- **EXCERPT TO READ**:
** START **

# Naming your baby boy after his father?



## pknight1120

I was just wondering if it is pretty much a dying trend to name your baby boy after his father, like a Jr or 3rd, etc.. I know that it was done a lot in USA years ago, but I noticed that recently not many people do it.. I am curious what your feelings and opinions are regarding this? I suggested naming our boy after his father, but nothing carved in stone yet.. ?


----------



## babyface15

my husband kind of wants to name our baby after him and his father if it's a boy. tbd though! :)


----------



## ready4lullaby

I LOVE when people do Jr's... My dad was a junior and that may be why. My brother's first son is a jr. I think it's adorable. But my hubby didn't want to. :/

It's sad that it's a dying trend. But I still love it. :)


----------



## Wriggley

its not something we would personally do - we wanna give our child their own identitiy


----------



## MindUtopia

It wouldn't personally be to our taste just because I wouldn't want to have the confusion of having two people with the same name in our family. Plus, in Jewish culture (and I'm Jewish), it's considered bad luck to name a child after another living family member. I wouldn't name a girl after myself either. But I do like the idea of family names. If we have a boy, we'll be using my husband's dad's first name (which also happens to be my husband's middle name too), but he passed away when my husband was a teenager. But I can't see why you shouldn't do it if you both really like that name. I think it's nice to pass down family names if they're meaningful to you.


----------



## Pandora0814

My husband actually brought this up to me last night. As much as I love my husband but I DO NOT want our son to be a junior. I feel that a child&#8217;s name is their own individuality. My husband wasn&#8217;t happy but I will not let my son, possibly the only one I ever have, to have the same name as his father.


----------



## pknight1120

Hmm. That is an interesting perspective that some of you have regarding the baby having his own identity... That is a very good point.


----------



## abagailb14

If our baby is a boy he will have my husband's first and middle name, he's named after his father and he wants a junior of his own :)


----------



## ready4lullaby

abagailb14 said:


> If our baby is a boy he will have my husband's first and middle name, he's named after his father and he wants a junior of his own :)

See, I just think that's so cool. :) 

I understand people not wanting to get things confused, but I just think it's so neat to do Jr's. 

Abagailb14 we are due 2 days apart! :D


----------



## abagailb14

I like it too, of course if it's a girl I told him all naming rights go to me - it's only fair :) Congrats on your July baby! :)

** END **

- **GIVEN DATA**:
** START **

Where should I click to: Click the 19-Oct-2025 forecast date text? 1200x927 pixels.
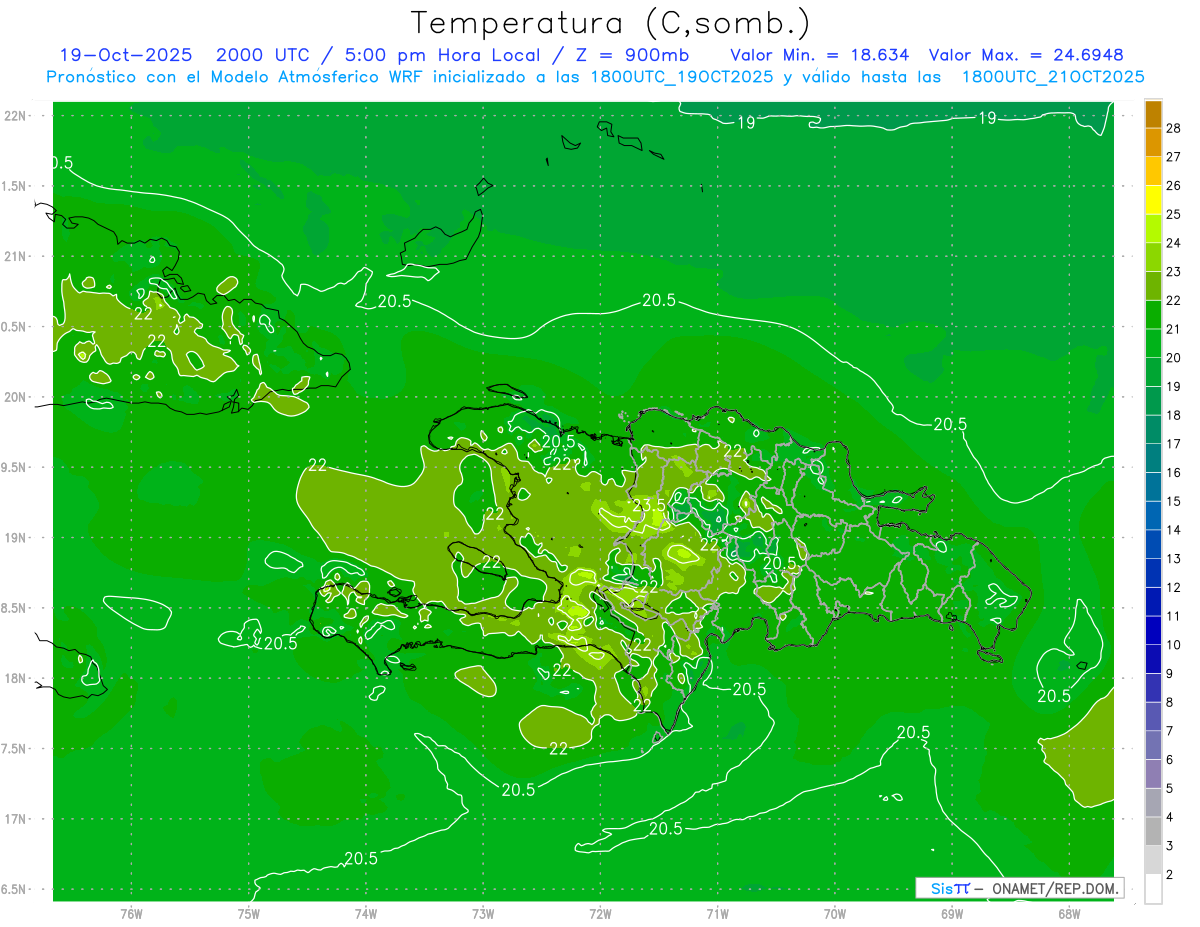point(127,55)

** END **
** START **

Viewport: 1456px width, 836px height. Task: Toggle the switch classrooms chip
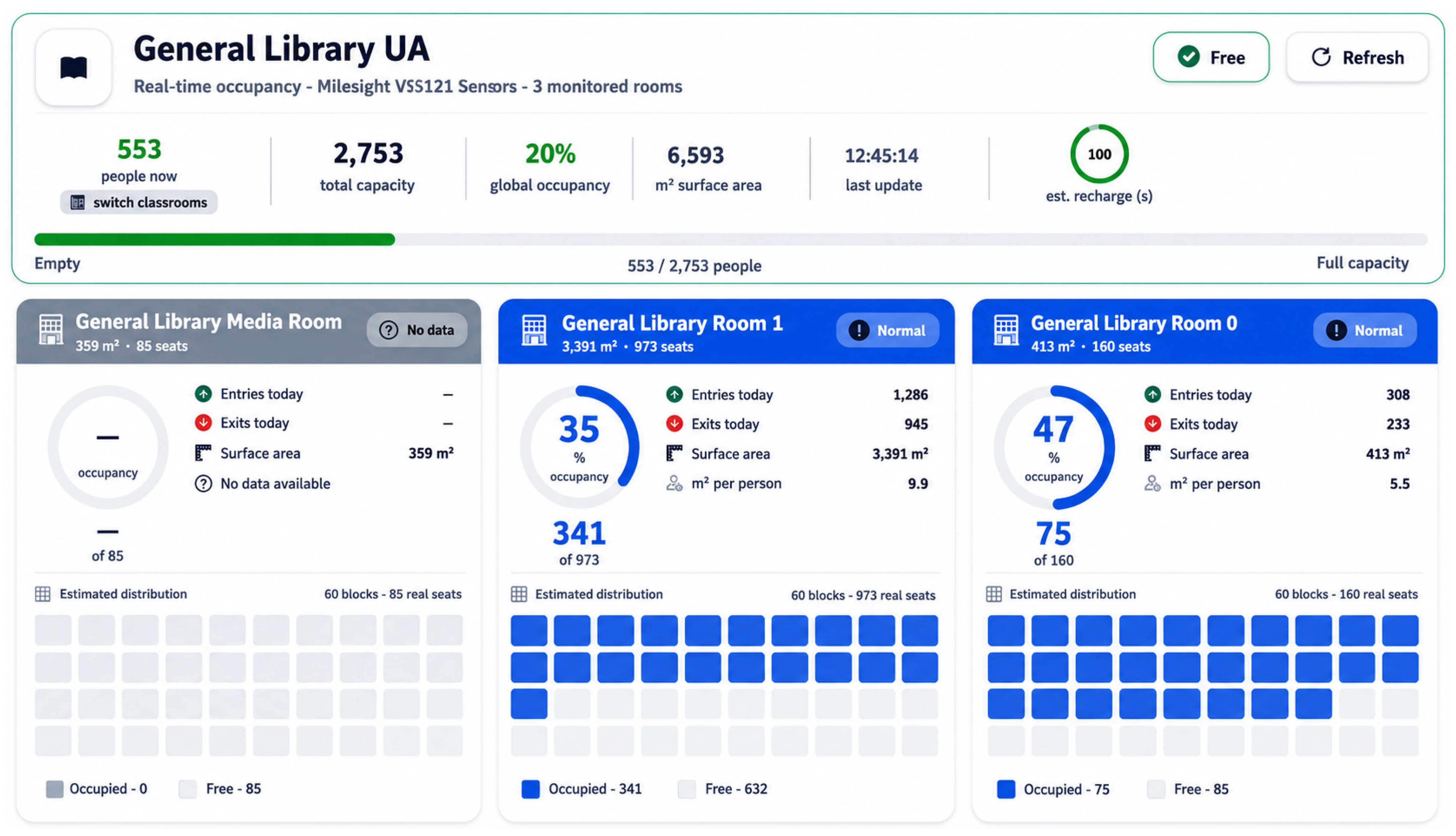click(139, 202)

** END **
** START **

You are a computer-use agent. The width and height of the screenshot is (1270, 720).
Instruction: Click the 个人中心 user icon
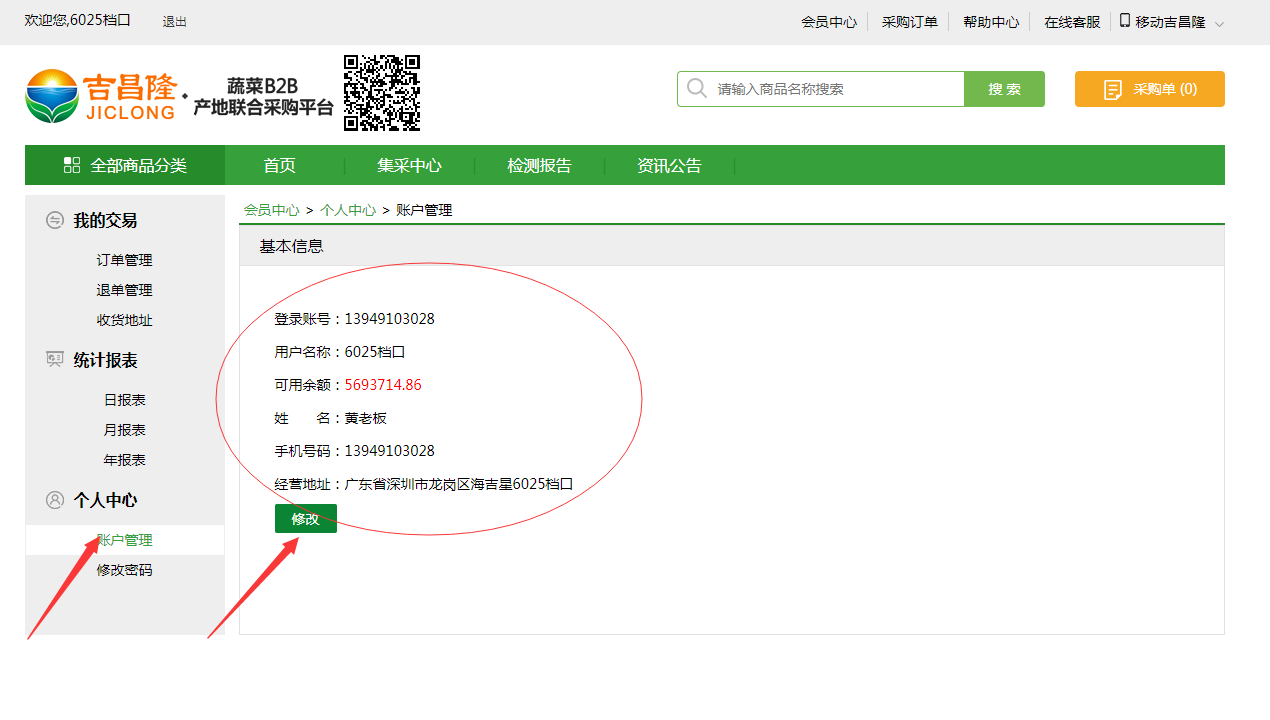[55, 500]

** END **

Translate this sentence from the forum thread on naming a baby boy after his father into Spanish: "I think it's nice to pass down family names if they're meaningful to you."

Creo que es bonito transmitir los nombres de familia si tienen significado para ti.